> _Task prompt_
Entries follow. Return each line that contains the word "computer".

> _Stored data entries_
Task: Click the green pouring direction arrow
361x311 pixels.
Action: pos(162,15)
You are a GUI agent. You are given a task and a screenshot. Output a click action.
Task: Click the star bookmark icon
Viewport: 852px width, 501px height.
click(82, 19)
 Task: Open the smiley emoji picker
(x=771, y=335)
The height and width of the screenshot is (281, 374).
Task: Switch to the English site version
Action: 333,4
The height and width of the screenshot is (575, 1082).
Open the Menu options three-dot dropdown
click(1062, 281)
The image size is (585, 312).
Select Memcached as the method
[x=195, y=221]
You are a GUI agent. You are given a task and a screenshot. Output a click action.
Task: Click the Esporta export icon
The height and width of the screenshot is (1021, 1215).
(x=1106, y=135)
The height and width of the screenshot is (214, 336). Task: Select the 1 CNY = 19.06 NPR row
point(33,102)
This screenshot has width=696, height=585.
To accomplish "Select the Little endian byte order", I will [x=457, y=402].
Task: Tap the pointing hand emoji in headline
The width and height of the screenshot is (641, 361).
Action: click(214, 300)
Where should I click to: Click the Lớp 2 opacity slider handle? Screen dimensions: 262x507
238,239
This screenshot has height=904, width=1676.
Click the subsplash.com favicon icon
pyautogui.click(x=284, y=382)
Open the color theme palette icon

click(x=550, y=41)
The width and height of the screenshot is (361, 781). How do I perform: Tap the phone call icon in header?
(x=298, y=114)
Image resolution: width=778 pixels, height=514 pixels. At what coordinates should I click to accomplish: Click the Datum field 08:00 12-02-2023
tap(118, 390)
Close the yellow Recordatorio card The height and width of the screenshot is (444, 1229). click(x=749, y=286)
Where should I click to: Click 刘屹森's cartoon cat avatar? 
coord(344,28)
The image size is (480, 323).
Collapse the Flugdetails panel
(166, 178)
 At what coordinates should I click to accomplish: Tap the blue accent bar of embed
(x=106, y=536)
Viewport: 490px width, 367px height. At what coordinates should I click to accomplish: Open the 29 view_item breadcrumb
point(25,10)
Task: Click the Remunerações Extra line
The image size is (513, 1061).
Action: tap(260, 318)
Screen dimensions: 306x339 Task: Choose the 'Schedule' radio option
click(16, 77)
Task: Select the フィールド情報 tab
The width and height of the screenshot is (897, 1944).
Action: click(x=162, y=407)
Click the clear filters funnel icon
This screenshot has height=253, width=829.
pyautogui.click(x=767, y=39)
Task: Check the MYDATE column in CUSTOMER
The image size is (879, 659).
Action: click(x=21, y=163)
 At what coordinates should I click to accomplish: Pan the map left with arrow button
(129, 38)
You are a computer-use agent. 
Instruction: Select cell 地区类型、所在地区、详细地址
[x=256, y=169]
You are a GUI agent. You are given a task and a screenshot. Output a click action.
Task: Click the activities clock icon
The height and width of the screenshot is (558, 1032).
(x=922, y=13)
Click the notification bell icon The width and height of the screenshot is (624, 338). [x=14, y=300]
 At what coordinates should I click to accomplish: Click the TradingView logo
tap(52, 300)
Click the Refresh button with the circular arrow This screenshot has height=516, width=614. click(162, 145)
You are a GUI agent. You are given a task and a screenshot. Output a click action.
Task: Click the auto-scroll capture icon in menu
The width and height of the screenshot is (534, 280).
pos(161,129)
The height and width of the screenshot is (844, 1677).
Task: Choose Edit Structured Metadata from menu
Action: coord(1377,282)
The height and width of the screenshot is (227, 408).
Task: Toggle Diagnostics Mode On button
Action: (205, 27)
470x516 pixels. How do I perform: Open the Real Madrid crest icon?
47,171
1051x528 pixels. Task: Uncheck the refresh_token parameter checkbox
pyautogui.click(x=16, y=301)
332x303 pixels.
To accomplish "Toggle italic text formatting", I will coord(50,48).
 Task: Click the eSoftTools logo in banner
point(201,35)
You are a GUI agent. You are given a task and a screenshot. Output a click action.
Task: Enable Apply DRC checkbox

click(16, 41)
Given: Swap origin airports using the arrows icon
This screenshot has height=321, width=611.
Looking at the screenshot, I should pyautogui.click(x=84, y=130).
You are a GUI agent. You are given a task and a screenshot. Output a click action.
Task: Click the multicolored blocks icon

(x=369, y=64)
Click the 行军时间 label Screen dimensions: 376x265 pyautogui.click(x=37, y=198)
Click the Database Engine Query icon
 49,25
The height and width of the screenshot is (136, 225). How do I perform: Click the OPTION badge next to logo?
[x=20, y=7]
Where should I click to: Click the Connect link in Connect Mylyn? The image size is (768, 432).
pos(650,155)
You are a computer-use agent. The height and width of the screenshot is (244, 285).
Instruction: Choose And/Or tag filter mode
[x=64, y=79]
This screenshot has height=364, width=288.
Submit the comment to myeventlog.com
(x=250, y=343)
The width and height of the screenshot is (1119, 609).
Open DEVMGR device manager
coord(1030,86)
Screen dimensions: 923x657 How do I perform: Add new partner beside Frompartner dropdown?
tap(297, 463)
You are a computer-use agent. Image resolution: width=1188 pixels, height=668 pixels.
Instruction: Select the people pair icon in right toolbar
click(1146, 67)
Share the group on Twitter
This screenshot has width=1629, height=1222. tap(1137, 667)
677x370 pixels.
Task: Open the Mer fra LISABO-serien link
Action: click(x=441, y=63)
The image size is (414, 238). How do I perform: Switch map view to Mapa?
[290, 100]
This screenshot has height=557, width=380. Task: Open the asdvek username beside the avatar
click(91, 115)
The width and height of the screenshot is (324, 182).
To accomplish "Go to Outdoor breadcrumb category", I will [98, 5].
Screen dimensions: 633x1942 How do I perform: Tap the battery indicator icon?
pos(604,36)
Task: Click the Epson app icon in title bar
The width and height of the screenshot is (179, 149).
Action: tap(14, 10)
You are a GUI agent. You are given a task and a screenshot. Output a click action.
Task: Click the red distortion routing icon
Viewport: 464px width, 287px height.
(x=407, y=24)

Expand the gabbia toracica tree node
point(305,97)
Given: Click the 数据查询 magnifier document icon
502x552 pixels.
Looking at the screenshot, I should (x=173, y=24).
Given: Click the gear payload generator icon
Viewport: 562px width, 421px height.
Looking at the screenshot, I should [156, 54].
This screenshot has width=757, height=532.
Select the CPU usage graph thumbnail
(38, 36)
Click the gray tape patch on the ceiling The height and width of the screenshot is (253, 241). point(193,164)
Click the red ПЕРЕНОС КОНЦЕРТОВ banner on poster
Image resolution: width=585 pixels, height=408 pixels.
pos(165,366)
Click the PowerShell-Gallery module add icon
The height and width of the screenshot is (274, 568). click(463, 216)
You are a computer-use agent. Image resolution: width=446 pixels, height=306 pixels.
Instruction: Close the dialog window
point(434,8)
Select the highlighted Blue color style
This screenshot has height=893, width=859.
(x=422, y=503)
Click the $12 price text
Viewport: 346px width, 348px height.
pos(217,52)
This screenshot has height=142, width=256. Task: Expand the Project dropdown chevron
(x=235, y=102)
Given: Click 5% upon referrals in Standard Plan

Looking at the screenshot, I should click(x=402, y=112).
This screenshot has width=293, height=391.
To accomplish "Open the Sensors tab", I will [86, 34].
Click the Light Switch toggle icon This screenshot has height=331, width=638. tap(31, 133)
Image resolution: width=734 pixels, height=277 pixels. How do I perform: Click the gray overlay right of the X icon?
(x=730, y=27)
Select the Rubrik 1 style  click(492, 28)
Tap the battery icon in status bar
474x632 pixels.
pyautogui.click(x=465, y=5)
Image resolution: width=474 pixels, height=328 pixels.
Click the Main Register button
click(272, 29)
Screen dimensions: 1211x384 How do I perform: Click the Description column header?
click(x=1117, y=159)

> _Result for this exercise_
You are a computer-use agent. 
You are a computer-use agent. The height and width of the screenshot is (244, 285).
You are a computer-use agent. Image resolution: width=1188 pixels, height=668 pixels.
You are a computer-use agent. Image resolution: width=446 pixels, height=306 pixels.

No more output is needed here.